Philadelphia expresses commitment to bilingual education - Resources for your Spanish Classroom
Source: Mercury News.com
SOUTH PASADENA - School Board President Joe Loo hopes he can bring a dual language immersion program to the South Pasadena Unified District.
Loo broached the subject at Tuesday's school board meeting, hoping to introduce the idea for consideration and gauge the opinions of the other board members. He said he thinks the program would help students be more successful in all areas of study.
"It helps them because they need to develop the concepts of language, the relationship between writing and speaking," Loo said. "They've found there are a lot of other benefits. ... It really helps them think. ... And the earlier the better for learning a foreign language."
Though no action was taken Tuesday, Superintendent Joel Shapiro said the discussion was productive, and provided insight into board leanings on the issue.
"It was one of those things where the value was in the comments different board members made," Shapiro said. "It was a general introductory discussion and I think it was important."
But, Shapiro said, there are still concerns about the costs and feasibility of implementing a program, which at the earliest might be considered in a couple of years.
He said board members are also looking at alternatives besides dual immersion to enhance foreign language learning in the district.
"The overall response from board members is this is something that has not been adequately researched for us to make any decisions for next year at all," Shapiro said. "We're not in any situation yet where we can move forward with a plan that would cost additional money."
Loo said thinks implementing a dual immersion program would be financially feasible.
If it chooses to implement the immersion program, SPUSD would not be the first district to do so in the San Gabriel Valley.
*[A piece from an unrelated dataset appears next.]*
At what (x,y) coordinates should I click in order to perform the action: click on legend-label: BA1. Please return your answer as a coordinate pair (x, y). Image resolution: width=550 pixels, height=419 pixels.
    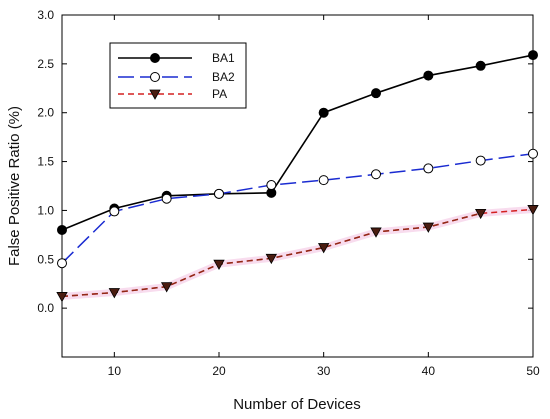
    Looking at the image, I should click on (224, 58).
Pasadena has offered elementary dual immersion at San Rafael and Field Elementary Schools since 2009 and will add a third site next year.
PUSD Spokesman Adam Wolfson said the program has not only helped students improve academically, but has also drawn new families into the district.
"In our case it absolutely increased enrollment and brought students into the district from outside of our PUSD boundaries," Wolfson said. "Our sense is that if something works, why not? And I think for us it really fits in the theme of 21st century learning."
Loo said he hopes the SPUSD board can begin to move forward during its strategic planning sessions this summer. After members create a timeline, he said, they will hold community forums to engage district parents.